### Data provided

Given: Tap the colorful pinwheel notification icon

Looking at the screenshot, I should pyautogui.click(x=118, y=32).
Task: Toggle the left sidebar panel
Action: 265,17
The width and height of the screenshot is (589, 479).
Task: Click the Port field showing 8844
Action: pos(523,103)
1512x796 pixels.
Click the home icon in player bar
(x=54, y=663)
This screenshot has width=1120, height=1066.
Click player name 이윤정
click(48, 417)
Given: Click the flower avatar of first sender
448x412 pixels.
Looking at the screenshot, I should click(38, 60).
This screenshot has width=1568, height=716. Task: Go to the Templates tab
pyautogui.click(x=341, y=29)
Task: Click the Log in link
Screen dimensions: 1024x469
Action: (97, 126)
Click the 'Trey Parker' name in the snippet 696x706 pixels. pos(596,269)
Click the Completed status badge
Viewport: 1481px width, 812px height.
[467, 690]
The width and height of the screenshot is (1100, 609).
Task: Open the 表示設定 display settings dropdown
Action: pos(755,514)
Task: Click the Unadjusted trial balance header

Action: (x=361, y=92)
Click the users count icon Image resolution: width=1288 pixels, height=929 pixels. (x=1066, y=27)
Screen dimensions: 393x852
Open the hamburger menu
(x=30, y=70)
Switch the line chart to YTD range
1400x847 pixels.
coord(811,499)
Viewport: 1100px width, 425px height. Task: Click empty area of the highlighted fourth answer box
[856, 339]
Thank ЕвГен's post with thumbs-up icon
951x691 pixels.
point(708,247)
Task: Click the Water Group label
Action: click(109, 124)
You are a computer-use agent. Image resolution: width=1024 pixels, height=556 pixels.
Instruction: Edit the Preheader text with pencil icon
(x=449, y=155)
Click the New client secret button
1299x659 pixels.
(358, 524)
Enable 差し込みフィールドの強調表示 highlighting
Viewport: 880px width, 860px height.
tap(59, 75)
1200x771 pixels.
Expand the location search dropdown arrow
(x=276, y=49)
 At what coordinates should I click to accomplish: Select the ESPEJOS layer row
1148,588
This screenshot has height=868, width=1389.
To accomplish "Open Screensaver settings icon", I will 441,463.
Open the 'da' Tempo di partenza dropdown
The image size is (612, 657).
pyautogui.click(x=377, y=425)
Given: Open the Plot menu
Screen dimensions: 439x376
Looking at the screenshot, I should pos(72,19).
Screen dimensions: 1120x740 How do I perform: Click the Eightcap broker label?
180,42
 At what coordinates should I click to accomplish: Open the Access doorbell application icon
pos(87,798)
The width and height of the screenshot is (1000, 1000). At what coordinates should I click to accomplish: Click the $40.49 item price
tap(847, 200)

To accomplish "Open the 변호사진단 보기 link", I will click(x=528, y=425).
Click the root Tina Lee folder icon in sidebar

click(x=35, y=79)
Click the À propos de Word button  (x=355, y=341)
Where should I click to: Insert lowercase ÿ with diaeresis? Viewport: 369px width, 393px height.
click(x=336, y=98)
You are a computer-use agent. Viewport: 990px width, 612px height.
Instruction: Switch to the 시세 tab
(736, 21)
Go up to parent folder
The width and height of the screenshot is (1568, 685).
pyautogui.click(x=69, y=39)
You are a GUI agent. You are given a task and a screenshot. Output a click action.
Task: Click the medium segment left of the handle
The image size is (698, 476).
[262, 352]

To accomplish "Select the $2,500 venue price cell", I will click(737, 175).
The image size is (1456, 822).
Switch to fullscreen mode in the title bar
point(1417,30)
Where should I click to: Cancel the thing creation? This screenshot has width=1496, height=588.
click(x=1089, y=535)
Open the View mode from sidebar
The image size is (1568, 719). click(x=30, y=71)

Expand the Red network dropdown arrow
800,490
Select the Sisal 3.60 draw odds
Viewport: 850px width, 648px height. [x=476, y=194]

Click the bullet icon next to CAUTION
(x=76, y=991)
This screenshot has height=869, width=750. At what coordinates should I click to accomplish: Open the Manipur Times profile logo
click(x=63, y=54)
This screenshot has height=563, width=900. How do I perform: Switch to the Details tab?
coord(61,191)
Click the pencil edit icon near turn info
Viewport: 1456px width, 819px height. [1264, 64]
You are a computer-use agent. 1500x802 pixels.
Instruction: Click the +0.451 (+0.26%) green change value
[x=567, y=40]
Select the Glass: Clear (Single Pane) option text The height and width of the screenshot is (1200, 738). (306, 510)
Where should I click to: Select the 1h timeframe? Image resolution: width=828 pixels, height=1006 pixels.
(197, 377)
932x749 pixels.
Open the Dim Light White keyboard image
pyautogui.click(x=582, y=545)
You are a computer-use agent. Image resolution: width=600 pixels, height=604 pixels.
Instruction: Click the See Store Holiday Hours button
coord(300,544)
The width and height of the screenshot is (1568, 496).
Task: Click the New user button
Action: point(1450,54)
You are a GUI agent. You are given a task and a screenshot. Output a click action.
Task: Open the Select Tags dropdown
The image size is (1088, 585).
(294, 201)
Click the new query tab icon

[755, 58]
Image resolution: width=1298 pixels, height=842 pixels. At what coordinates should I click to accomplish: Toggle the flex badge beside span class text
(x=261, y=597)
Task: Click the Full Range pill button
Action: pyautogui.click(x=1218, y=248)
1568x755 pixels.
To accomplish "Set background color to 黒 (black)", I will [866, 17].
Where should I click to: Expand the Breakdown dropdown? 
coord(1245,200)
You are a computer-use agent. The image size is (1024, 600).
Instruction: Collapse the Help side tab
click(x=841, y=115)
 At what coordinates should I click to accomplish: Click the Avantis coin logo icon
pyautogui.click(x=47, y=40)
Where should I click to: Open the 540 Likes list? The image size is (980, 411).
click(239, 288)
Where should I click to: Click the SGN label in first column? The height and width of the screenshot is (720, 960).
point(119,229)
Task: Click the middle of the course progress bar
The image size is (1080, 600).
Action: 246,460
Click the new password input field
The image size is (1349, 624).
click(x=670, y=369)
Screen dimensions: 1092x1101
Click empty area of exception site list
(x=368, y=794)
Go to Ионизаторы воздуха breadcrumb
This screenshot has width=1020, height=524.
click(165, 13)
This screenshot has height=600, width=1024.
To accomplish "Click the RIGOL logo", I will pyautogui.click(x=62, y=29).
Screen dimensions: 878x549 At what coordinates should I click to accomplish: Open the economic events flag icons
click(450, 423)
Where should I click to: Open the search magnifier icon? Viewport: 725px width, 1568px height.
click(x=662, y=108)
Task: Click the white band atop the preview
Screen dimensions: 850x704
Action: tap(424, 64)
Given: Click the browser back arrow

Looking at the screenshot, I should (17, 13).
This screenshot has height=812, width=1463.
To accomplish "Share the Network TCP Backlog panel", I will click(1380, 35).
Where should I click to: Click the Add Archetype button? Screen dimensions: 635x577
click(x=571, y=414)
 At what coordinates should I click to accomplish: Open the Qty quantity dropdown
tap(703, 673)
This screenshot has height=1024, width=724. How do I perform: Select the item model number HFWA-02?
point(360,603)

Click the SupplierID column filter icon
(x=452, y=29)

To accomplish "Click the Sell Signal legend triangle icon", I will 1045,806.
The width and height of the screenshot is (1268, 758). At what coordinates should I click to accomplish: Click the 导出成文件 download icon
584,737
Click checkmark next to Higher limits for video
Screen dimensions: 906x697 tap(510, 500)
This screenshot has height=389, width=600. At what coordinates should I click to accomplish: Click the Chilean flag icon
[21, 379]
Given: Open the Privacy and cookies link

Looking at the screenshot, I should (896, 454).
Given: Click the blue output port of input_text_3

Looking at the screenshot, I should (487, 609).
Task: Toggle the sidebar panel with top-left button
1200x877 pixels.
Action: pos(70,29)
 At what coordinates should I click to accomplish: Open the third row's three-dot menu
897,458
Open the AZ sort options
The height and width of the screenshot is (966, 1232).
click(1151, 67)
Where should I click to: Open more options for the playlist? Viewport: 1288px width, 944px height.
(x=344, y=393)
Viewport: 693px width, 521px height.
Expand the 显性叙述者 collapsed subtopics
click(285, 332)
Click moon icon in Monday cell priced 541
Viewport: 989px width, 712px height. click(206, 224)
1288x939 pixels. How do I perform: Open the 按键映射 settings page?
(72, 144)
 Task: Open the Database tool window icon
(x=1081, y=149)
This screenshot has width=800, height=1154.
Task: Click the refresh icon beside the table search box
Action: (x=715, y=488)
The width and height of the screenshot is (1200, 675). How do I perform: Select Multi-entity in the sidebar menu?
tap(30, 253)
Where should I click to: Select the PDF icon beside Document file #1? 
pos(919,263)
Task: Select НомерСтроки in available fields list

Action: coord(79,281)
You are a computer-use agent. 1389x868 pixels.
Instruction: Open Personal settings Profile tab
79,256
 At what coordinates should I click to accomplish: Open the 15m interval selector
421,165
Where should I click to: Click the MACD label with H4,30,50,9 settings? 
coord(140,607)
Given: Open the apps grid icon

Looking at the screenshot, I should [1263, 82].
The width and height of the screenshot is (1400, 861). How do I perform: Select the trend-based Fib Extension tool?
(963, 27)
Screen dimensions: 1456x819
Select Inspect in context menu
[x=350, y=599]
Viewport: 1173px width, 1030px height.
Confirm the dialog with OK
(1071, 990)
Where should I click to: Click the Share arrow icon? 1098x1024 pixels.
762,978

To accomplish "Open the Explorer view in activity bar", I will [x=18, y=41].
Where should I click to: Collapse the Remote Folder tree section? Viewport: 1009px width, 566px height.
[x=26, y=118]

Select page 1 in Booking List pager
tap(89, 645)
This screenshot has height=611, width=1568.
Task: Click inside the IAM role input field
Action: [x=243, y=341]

### Your instructions
Recast the stretch of the listing from the line containing "Where should I click to: Open the search" through the line containing "Action: pos(70,29)" as a Markdown table with the columns No. and Text. Give each non-blank line its own numbered row, and omit the blank lines.

### Complete response
| No. | Text |
|---|---|
| 1 | Where should I click to: Open the search magnifier icon? Viewport: 725px width, 1568px height. |
| 2 | click(x=662, y=108) |
| 3 | Task: Click the white band atop the preview |
| 4 | Screen dimensions: 850x704 |
| 5 | Action: tap(424, 64) |
| 6 | Given: Click the browser back arrow |
| 7 | Looking at the screenshot, I should (17, 13). |
| 8 | This screenshot has height=812, width=1463. |
| 9 | To accomplish "Share the Network TCP Backlog panel", I will click(1380, 35). |
| 10 | Where should I click to: Click the Add Archetype button? Screen dimensions: 635x577 |
| 11 | click(x=571, y=414) |
| 12 |  At what coordinates should I click to accomplish: Open the Qty quantity dropdown |
| 13 | tap(703, 673) |
| 14 | This screenshot has height=1024, width=724. How do I perform: Select the item model number HFWA-02? |
| 15 | point(360,603) |
| 16 | Click the SupplierID column filter icon |
| 17 | (x=452, y=29) |
| 18 | To accomplish "Click the Sell Signal legend triangle icon", I will 1045,806. |
| 19 | The width and height of the screenshot is (1268, 758). At what coordinates should I click to accomplish: Click the 导出成文件 download icon |
| 20 | 584,737 |
| 21 | Click checkmark next to Higher limits for video |
| 22 | Screen dimensions: 906x697 tap(510, 500) |
| 23 | This screenshot has height=389, width=600. At what coordinates should I click to accomplish: Click the Chilean flag icon |
| 24 | [21, 379] |
| 25 | Given: Open the Privacy and cookies link |
| 26 | Looking at the screenshot, I should (896, 454). |
| 27 | Given: Click the blue output port of input_text_3 |
| 28 | Looking at the screenshot, I should (487, 609). |
| 29 | Task: Toggle the sidebar panel with top-left button |
| 30 | 1200x877 pixels. |
| 31 | Action: pos(70,29) |